(Stored items)
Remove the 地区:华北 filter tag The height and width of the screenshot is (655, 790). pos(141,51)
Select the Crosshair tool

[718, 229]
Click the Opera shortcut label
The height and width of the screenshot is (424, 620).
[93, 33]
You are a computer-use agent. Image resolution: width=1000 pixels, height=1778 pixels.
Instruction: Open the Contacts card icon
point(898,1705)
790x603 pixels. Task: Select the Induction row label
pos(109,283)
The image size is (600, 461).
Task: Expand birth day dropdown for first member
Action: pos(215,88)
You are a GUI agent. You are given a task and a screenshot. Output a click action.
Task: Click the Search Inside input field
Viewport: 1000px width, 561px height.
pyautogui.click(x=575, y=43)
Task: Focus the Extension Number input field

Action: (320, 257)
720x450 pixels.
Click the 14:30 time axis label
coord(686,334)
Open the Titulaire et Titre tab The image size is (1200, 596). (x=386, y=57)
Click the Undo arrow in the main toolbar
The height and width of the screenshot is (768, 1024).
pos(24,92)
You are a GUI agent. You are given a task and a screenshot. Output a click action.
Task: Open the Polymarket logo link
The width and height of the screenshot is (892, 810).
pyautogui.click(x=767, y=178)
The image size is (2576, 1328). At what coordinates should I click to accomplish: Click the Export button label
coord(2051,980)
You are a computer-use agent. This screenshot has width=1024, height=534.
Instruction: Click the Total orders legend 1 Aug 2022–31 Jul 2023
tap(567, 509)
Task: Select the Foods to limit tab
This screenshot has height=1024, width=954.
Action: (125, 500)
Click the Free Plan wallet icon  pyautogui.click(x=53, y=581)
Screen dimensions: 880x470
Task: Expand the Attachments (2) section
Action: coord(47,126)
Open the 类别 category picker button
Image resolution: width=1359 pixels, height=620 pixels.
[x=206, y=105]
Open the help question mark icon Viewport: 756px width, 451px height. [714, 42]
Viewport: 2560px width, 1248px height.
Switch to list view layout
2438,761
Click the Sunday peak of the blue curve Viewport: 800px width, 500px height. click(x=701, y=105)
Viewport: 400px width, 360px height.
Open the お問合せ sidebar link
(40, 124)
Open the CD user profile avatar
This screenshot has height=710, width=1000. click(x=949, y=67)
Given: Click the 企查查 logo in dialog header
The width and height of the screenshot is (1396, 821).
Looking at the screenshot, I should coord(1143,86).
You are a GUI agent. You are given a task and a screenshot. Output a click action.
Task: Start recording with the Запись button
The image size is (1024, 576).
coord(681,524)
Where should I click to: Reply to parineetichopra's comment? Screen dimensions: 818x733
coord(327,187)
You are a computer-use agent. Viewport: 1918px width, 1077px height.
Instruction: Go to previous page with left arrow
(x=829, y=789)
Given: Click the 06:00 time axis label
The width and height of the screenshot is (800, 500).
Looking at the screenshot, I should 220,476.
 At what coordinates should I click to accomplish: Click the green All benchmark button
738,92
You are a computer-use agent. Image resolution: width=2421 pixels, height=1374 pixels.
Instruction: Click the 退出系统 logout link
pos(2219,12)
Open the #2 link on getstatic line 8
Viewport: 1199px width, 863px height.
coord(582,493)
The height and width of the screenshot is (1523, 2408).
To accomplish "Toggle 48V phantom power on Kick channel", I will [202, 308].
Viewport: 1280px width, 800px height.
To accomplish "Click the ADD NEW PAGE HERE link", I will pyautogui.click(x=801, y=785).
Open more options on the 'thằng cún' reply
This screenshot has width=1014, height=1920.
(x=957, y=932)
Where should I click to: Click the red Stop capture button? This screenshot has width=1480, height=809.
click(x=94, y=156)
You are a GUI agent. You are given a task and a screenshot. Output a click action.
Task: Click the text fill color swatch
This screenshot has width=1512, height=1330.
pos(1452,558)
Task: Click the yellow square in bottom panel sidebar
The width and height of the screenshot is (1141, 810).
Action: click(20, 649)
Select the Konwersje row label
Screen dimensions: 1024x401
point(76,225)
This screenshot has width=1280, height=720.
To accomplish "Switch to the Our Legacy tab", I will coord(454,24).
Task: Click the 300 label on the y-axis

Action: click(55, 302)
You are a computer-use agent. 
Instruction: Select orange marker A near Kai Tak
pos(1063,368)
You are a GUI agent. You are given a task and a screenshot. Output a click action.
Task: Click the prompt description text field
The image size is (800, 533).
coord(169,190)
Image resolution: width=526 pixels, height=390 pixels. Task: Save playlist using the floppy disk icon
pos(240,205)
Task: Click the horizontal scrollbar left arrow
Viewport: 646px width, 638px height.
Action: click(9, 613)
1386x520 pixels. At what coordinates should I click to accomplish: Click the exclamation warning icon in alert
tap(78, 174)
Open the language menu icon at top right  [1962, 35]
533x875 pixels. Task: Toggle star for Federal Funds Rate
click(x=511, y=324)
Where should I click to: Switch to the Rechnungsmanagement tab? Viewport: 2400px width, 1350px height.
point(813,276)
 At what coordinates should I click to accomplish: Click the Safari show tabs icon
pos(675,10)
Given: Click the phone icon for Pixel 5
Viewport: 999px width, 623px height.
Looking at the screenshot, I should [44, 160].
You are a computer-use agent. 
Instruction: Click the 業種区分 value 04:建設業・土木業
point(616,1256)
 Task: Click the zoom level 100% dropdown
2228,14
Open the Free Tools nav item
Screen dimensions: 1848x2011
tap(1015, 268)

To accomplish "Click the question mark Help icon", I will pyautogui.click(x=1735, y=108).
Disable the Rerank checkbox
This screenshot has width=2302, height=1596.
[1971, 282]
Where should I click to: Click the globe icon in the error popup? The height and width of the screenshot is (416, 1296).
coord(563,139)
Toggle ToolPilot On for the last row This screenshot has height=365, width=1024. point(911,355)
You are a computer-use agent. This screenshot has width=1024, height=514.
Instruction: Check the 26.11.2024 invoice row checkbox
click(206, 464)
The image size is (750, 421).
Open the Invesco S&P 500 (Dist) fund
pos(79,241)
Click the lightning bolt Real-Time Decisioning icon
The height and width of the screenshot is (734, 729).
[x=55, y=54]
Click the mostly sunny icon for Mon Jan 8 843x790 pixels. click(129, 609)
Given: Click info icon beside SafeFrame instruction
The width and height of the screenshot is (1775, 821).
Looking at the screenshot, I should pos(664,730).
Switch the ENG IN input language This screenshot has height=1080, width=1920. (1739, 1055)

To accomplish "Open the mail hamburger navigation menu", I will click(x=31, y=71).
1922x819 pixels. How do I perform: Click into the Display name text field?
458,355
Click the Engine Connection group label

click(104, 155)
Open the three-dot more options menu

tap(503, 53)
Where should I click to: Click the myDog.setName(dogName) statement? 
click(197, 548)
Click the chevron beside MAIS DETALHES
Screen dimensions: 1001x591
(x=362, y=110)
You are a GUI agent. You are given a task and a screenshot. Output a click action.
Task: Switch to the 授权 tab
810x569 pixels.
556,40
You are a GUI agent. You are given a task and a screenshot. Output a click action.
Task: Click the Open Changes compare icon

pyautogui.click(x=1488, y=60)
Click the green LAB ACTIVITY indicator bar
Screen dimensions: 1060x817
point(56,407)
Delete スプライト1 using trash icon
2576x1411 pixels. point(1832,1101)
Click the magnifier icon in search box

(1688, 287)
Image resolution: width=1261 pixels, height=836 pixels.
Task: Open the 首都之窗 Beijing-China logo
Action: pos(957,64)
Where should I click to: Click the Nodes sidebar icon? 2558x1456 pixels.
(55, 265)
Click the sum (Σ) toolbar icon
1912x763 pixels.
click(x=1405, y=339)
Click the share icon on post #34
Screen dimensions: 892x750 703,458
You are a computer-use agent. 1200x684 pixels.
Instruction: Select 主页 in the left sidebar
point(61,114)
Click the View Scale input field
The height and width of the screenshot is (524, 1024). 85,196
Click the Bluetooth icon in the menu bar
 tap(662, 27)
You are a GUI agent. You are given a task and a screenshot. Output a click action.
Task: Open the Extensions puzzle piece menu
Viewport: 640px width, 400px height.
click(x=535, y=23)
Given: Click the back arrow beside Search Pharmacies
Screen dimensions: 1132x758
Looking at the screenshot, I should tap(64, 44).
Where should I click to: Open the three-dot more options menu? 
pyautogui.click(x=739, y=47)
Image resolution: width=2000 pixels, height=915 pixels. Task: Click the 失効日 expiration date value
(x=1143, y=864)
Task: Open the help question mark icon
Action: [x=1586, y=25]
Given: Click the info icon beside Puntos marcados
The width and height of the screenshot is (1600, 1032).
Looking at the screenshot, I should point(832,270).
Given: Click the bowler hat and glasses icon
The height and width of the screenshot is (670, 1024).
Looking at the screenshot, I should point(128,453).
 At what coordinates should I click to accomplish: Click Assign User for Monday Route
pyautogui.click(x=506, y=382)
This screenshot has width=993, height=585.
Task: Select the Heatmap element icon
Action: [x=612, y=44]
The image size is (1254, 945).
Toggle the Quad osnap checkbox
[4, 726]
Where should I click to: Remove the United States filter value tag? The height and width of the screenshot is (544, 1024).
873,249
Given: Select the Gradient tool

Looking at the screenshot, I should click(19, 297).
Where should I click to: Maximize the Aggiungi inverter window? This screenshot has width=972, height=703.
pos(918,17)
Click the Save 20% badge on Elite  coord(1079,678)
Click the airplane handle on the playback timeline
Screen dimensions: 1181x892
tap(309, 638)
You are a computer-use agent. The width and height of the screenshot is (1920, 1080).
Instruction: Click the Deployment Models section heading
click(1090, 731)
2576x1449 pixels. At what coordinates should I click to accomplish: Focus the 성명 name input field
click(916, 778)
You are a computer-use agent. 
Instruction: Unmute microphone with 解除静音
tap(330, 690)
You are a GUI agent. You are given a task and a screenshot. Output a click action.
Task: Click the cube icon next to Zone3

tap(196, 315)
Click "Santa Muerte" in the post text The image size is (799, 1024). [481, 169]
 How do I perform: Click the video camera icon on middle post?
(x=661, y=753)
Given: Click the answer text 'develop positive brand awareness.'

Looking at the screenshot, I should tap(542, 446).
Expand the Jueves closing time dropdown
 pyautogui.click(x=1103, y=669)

Given instruction
Duplicate the data word for word, starting at its first line and ending at the line that contains "Action: pos(215,88)", with both of those lines included.

The response
Remove the 地区:华北 filter tag The height and width of the screenshot is (655, 790). pos(141,51)
Select the Crosshair tool

[718, 229]
Click the Opera shortcut label
The height and width of the screenshot is (424, 620).
[93, 33]
You are a computer-use agent. Image resolution: width=1000 pixels, height=1778 pixels.
Instruction: Open the Contacts card icon
point(898,1705)
790x603 pixels. Task: Select the Induction row label
pos(109,283)
The image size is (600, 461).
Task: Expand birth day dropdown for first member
Action: pos(215,88)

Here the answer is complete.